WHAT IS REQUIRED.
If a line in the listing below includes the word "input", pick it out.

GIVEN RECORDS.
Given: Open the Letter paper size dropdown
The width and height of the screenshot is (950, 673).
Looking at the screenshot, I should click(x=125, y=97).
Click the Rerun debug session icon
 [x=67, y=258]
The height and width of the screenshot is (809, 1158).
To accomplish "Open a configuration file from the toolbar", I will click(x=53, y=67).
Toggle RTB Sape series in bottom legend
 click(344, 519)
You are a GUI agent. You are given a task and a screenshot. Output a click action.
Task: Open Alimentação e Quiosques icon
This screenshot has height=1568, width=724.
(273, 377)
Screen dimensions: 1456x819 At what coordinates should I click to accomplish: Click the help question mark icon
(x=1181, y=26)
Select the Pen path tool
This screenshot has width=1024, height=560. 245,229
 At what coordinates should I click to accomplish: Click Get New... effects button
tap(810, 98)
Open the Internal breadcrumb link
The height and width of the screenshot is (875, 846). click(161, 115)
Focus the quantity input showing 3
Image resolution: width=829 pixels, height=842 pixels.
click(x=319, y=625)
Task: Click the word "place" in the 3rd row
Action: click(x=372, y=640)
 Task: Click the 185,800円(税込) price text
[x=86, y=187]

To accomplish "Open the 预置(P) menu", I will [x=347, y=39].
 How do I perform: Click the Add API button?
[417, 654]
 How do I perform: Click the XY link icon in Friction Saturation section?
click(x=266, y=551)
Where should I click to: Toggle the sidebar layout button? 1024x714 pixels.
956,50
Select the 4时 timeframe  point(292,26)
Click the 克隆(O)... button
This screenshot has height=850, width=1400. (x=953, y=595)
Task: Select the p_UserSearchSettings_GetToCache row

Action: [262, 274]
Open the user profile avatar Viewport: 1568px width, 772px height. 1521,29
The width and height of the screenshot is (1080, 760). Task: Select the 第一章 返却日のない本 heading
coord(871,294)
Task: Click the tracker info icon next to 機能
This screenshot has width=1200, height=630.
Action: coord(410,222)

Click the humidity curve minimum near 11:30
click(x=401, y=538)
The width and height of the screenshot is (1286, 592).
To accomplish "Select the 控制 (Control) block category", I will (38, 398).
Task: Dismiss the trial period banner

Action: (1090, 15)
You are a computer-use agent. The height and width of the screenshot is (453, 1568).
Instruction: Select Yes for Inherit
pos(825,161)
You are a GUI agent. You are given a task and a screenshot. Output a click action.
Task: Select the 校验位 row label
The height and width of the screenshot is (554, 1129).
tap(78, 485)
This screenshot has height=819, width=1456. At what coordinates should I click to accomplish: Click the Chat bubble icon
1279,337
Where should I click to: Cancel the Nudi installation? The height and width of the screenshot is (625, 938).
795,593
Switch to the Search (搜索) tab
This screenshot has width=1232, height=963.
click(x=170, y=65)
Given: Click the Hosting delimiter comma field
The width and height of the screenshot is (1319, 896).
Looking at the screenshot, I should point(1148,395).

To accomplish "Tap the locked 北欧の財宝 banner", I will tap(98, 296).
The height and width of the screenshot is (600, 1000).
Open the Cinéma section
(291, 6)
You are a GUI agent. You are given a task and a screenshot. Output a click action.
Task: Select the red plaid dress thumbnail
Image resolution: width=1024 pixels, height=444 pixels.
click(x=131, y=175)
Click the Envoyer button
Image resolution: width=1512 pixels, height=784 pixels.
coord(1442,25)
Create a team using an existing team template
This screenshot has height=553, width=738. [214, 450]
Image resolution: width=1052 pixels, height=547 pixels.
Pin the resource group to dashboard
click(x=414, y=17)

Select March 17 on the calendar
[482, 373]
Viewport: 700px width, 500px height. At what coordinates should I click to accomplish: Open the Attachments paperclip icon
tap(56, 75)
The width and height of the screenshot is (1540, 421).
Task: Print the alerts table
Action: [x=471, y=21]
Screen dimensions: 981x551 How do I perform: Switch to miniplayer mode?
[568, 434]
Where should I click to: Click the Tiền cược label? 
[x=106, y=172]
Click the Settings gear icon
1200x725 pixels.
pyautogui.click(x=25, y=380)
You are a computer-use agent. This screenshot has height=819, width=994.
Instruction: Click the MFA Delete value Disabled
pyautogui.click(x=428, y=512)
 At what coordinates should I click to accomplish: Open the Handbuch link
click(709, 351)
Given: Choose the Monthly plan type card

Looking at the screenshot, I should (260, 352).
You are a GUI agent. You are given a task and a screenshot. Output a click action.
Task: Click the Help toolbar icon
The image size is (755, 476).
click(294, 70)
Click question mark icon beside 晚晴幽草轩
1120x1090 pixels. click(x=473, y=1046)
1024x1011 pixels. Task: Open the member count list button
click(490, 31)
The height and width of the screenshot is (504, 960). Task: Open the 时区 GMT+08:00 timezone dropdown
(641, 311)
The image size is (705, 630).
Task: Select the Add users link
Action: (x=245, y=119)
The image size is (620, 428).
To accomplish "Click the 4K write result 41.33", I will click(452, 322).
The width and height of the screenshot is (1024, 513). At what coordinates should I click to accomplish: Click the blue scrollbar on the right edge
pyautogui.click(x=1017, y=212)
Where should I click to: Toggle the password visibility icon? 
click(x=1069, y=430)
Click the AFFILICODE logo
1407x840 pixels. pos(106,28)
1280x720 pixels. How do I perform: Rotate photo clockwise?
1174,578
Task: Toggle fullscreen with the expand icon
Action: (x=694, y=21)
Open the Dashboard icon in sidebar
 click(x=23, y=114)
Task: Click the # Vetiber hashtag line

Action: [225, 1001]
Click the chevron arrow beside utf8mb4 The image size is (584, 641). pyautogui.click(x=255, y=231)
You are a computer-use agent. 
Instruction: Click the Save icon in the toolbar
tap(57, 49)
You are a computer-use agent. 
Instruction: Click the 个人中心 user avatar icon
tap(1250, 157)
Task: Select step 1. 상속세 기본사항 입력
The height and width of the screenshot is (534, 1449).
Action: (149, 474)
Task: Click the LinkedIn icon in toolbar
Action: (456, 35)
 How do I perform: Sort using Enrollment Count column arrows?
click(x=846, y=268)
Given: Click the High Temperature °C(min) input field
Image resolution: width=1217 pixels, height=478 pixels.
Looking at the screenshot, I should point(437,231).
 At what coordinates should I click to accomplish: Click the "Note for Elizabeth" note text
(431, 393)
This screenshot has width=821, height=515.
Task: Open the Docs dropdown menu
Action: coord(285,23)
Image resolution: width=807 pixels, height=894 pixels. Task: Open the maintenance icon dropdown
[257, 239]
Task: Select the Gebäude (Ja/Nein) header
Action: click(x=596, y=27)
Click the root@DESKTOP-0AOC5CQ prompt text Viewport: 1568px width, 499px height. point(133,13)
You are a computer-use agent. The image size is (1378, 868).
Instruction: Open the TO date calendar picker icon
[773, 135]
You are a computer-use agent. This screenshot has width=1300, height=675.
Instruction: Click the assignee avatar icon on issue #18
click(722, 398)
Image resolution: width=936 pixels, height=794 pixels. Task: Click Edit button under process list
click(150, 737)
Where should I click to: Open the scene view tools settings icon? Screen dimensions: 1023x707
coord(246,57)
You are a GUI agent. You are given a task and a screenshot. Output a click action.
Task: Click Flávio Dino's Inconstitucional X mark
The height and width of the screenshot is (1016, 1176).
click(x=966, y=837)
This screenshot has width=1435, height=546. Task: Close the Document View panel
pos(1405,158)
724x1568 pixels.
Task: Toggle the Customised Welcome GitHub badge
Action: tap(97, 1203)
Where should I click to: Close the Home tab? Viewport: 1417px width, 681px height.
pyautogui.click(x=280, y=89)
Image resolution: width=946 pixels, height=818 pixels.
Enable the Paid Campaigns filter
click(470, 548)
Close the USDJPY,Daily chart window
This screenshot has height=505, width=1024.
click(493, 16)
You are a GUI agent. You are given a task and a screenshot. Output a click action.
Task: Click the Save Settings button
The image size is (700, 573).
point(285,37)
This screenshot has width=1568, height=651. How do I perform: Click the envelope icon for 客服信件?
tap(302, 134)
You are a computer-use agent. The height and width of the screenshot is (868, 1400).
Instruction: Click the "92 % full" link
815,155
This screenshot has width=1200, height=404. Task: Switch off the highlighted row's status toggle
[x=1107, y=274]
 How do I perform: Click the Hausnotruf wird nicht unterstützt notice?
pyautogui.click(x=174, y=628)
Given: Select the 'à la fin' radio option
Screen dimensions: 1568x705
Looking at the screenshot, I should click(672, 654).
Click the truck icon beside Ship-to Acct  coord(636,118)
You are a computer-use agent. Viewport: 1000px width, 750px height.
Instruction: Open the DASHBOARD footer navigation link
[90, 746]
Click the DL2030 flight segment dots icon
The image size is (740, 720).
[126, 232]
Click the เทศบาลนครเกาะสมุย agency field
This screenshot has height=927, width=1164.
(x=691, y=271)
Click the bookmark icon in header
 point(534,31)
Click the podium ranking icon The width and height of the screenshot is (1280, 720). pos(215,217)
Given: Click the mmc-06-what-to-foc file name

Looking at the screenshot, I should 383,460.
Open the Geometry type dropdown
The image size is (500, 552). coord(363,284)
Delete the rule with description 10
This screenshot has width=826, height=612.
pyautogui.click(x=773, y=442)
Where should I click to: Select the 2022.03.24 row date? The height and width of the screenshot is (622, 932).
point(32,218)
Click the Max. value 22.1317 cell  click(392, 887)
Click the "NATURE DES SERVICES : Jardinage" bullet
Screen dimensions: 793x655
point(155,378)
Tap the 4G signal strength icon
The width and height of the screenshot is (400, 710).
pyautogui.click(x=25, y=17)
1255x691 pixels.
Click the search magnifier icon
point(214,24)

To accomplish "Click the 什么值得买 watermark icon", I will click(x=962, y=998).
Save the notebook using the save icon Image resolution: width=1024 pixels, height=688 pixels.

ANSWER SPACE.
Focus the quantity input showing 3
Given: Click the High Temperature °C(min) input field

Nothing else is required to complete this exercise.